The behaviour and flight performance of these entrants might introduce additional uncertainties in ATM, specifically when transiting conventional airspace on their ascent and descent. Emphasis should be given to interfaces with conventional airspace to guarantee the secure and seamless integration of diverse vehicle types.
Moreover, although the sovereignty of States over their airspace is indisputable, from a purely operational standpoint the ASM approach to operations in higher airspace should ideally be less fragmented, focusing on user requirements rather than geographical boundaries. The challenge is to maintain uniformity in applying advanced ASM principles across both conventional and higher airspace, including at their interface.

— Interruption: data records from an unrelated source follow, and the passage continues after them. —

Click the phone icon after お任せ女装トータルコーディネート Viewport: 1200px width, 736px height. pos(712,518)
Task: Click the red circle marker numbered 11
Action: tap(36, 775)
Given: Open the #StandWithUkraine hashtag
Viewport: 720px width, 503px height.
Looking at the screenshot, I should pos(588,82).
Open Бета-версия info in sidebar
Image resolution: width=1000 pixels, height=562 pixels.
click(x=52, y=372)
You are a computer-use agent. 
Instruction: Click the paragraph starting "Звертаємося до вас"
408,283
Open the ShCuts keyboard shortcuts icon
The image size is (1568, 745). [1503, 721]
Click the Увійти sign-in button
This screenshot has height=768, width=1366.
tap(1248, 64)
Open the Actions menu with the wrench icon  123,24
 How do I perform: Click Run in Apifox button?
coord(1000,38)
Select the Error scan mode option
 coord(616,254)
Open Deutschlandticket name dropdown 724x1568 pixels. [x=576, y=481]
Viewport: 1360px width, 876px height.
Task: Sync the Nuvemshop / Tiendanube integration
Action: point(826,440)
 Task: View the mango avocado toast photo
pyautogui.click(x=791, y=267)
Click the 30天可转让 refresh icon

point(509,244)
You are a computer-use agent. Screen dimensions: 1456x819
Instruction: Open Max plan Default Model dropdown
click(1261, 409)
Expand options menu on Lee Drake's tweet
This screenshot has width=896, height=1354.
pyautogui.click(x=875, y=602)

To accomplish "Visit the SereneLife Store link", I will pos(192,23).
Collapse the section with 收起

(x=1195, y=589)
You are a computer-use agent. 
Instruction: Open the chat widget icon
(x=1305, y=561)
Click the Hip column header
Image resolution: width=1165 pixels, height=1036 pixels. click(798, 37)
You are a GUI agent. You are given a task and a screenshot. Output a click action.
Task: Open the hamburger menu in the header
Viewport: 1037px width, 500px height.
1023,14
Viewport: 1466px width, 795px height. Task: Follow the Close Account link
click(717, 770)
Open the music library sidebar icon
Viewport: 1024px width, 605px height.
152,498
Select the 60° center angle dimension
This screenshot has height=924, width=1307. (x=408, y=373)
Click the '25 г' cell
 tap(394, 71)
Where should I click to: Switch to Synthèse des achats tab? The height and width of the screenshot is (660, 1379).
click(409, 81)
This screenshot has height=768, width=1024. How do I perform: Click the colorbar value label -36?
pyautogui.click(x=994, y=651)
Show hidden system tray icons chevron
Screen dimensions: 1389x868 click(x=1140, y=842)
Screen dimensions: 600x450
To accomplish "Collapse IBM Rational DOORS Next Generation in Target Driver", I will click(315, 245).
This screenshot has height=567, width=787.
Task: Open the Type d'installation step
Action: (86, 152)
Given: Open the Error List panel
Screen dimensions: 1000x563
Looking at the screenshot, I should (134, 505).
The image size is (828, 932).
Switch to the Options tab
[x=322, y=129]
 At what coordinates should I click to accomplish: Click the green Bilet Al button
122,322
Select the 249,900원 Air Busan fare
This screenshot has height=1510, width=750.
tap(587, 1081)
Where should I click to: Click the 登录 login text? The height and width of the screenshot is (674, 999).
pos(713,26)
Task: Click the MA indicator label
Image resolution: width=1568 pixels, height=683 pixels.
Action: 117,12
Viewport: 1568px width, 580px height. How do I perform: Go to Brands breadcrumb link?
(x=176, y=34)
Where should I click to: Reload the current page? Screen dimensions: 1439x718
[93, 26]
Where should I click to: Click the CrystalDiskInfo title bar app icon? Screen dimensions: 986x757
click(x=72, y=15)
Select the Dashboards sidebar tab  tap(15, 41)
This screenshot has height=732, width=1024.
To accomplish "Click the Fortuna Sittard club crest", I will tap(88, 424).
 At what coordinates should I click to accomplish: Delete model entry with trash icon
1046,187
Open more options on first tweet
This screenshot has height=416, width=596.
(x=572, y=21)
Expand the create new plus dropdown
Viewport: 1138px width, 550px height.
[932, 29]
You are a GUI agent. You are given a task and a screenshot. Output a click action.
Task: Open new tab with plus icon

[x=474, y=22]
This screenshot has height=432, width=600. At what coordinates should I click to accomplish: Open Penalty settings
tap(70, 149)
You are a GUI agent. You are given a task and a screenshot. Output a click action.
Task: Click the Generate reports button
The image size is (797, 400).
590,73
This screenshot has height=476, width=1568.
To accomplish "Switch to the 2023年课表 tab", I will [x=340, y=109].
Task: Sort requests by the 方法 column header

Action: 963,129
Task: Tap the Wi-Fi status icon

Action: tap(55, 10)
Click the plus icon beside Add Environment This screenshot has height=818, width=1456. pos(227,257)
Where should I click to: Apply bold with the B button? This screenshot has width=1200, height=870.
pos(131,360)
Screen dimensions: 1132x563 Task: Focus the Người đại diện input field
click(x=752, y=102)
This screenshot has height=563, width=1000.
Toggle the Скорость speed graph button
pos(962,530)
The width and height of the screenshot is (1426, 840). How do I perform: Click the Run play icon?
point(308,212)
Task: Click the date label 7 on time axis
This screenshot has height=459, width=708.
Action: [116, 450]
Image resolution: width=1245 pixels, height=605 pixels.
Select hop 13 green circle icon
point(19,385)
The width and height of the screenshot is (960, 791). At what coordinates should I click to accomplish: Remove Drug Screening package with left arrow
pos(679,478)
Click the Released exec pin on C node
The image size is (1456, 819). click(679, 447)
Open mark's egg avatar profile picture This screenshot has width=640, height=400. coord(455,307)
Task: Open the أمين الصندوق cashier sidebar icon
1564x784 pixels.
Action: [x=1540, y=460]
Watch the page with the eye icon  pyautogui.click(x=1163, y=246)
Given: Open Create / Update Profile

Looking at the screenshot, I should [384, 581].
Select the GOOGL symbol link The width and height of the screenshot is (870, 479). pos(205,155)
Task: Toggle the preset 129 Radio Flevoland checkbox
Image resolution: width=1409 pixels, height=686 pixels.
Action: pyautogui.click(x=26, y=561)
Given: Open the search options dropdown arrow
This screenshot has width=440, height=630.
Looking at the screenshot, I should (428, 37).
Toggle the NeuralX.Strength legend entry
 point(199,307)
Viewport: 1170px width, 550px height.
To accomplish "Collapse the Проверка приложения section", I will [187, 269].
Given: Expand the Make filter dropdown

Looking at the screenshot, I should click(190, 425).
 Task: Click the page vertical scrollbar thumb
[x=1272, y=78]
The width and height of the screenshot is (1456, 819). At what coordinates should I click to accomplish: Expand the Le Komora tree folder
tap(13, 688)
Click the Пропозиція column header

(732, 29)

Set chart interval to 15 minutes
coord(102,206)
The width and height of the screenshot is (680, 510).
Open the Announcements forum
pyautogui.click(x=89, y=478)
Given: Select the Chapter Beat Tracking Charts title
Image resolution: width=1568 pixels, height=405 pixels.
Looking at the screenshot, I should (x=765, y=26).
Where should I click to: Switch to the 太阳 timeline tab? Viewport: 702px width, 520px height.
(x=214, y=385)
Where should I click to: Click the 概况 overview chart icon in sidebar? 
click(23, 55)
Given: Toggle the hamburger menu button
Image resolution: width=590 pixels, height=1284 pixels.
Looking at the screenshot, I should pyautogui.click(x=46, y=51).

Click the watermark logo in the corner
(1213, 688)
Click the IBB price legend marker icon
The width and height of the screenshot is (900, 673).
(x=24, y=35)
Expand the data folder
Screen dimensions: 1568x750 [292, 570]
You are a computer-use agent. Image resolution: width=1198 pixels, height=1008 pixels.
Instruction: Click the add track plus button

With safety, cost and efficiency as the main drivers for their deployment, unmanned aerial vehicles and remotely piloted systems, generally called drones, operate from very low levels or from uncontrolled airspace up to the higher limits of controlled airspace. There is also growing demand for drones to be able to use segregated and non-segregated airspace.
These vehicles, poised to provide advanced data-driven services and to operate anywhere between 500ft and 60,000ft, will have to comply with air traffic management rules. This entails a profound shift in the management of airspace and trajectories, as well as in collaboration between civil and military entities, with the aim of reconfiguring airspace in a dynamic and flexible manner. This evolution is essential to ensuring that air traffic control services can safely oversee manned and unmanned operations.